(Stored data)
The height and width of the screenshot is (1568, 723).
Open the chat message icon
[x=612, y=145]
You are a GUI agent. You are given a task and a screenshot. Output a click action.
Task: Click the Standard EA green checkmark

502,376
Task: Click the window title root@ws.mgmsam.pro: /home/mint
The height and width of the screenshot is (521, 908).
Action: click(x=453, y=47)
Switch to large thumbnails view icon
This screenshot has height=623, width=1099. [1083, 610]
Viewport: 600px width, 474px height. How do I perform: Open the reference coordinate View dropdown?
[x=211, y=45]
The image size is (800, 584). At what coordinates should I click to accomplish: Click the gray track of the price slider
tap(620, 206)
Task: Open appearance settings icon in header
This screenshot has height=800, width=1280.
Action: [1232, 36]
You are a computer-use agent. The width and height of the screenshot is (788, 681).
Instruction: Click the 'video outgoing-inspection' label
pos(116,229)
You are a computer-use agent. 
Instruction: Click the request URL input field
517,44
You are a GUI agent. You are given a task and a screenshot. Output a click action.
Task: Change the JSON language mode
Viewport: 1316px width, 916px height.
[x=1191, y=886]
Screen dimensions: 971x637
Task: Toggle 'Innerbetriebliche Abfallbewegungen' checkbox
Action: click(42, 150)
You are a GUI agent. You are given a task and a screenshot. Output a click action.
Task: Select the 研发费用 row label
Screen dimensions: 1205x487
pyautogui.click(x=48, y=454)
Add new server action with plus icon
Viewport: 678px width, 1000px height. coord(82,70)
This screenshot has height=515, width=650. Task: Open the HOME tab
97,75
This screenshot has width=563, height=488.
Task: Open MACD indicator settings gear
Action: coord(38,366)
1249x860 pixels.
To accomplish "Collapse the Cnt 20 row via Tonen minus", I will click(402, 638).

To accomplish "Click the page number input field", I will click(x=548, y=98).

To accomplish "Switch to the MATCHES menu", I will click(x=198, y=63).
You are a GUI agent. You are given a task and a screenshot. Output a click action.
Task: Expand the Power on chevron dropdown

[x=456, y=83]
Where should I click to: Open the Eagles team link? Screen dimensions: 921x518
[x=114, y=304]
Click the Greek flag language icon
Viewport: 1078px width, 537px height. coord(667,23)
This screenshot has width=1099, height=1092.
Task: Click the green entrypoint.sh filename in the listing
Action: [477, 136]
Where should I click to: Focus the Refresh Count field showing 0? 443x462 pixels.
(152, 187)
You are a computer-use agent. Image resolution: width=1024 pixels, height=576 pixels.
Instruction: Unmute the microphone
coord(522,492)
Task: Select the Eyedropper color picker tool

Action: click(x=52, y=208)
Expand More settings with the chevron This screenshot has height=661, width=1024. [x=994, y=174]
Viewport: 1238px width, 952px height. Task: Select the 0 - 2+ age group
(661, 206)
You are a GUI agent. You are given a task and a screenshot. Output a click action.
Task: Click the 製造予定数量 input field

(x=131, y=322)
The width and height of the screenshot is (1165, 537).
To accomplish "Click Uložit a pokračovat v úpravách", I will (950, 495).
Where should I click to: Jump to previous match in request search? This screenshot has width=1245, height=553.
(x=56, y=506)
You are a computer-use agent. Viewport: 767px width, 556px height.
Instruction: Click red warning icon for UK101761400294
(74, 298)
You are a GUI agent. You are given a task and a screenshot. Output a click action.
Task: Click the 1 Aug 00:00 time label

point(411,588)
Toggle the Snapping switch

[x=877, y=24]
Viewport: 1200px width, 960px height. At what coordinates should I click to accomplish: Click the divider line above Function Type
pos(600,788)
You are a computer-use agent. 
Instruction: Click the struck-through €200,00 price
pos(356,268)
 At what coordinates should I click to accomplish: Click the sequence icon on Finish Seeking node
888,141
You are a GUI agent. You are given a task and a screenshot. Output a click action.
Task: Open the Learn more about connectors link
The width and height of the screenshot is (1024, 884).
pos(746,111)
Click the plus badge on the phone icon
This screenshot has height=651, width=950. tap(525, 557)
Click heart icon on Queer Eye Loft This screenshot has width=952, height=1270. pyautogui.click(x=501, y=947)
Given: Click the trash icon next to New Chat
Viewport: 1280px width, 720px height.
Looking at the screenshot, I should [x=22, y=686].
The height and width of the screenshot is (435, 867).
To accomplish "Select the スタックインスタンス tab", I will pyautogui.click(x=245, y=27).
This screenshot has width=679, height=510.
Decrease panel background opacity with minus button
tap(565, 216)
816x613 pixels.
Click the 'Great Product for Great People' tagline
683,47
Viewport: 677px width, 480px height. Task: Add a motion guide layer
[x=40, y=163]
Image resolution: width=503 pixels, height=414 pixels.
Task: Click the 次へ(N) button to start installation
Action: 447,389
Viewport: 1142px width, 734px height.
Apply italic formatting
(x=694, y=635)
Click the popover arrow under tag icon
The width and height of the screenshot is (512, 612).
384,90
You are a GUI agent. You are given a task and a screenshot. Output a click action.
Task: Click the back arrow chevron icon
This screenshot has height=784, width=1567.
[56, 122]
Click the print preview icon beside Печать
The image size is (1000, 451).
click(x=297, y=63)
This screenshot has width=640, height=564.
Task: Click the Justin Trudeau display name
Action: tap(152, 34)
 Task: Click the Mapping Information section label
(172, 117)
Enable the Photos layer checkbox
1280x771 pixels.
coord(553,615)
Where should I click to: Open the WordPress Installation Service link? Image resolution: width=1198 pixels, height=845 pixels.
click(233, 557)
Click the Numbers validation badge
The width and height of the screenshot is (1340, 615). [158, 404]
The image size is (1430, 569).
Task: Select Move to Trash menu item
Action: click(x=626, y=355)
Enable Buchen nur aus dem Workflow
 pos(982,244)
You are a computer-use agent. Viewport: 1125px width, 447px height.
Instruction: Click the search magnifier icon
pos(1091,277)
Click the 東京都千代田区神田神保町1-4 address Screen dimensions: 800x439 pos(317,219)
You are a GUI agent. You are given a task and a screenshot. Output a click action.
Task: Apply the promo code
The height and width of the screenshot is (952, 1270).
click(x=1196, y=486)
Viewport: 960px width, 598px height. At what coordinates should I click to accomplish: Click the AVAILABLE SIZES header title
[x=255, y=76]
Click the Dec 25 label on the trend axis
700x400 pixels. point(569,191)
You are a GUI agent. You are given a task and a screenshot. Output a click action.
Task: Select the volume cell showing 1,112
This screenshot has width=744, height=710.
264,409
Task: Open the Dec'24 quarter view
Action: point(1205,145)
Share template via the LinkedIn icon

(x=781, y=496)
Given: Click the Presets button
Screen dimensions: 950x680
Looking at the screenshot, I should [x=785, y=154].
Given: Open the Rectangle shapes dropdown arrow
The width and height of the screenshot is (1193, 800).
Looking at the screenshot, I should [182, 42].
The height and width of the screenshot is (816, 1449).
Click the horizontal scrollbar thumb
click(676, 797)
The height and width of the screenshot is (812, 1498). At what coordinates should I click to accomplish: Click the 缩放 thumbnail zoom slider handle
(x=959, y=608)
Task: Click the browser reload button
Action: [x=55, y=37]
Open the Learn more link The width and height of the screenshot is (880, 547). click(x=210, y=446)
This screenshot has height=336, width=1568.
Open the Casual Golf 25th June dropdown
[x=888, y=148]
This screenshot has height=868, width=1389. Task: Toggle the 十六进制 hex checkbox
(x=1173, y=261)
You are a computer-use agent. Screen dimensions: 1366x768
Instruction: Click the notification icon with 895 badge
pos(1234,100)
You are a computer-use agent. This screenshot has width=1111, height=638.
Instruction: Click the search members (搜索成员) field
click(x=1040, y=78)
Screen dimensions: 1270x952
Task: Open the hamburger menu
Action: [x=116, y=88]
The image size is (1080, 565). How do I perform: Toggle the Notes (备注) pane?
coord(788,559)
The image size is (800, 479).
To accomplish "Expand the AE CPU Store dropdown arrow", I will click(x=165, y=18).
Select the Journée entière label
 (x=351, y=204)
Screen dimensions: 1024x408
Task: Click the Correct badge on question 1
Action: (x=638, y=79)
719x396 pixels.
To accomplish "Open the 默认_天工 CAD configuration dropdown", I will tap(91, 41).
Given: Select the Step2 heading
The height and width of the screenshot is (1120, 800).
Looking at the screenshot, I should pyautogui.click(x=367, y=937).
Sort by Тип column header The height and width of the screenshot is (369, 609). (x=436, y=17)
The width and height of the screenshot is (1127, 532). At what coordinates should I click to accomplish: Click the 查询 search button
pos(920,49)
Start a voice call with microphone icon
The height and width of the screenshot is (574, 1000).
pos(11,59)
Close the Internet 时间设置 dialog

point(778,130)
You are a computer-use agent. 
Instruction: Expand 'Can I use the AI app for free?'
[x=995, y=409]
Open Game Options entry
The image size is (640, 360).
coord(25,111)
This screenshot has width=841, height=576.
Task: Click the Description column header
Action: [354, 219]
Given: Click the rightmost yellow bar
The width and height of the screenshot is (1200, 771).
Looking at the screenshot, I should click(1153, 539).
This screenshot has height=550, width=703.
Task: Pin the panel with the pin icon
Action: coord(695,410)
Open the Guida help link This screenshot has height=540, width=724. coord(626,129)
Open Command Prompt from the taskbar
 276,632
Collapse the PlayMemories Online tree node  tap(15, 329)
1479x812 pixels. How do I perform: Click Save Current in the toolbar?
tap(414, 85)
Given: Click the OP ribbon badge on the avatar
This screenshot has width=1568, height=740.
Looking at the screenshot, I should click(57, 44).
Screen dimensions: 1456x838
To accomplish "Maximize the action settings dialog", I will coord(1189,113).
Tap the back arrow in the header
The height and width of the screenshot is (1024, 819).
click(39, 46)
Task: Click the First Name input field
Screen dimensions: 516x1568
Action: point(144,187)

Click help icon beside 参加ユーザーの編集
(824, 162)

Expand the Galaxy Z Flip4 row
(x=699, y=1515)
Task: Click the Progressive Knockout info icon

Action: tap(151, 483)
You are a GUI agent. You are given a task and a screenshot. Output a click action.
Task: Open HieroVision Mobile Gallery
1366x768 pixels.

■ What to produce ■
The lines to show are those in the data above that include "will".

■ Finished task ■
To accomplish "Collapse the Cnt 20 row via Tonen minus", I will click(402, 638).
To accomplish "Click the page number input field", I will click(x=548, y=98).
To accomplish "Switch to the MATCHES menu", I will click(x=198, y=63).
To accomplish "Click Uložit a pokračovat v úpravách", I will (950, 495).
To accomplish "Select the スタックインスタンス tab", I will pyautogui.click(x=245, y=27).
To accomplish "Expand the AE CPU Store dropdown arrow", I will click(x=165, y=18).
To accomplish "Open the 默认_天工 CAD configuration dropdown", I will tap(91, 41).
To accomplish "Maximize the action settings dialog", I will coord(1189,113).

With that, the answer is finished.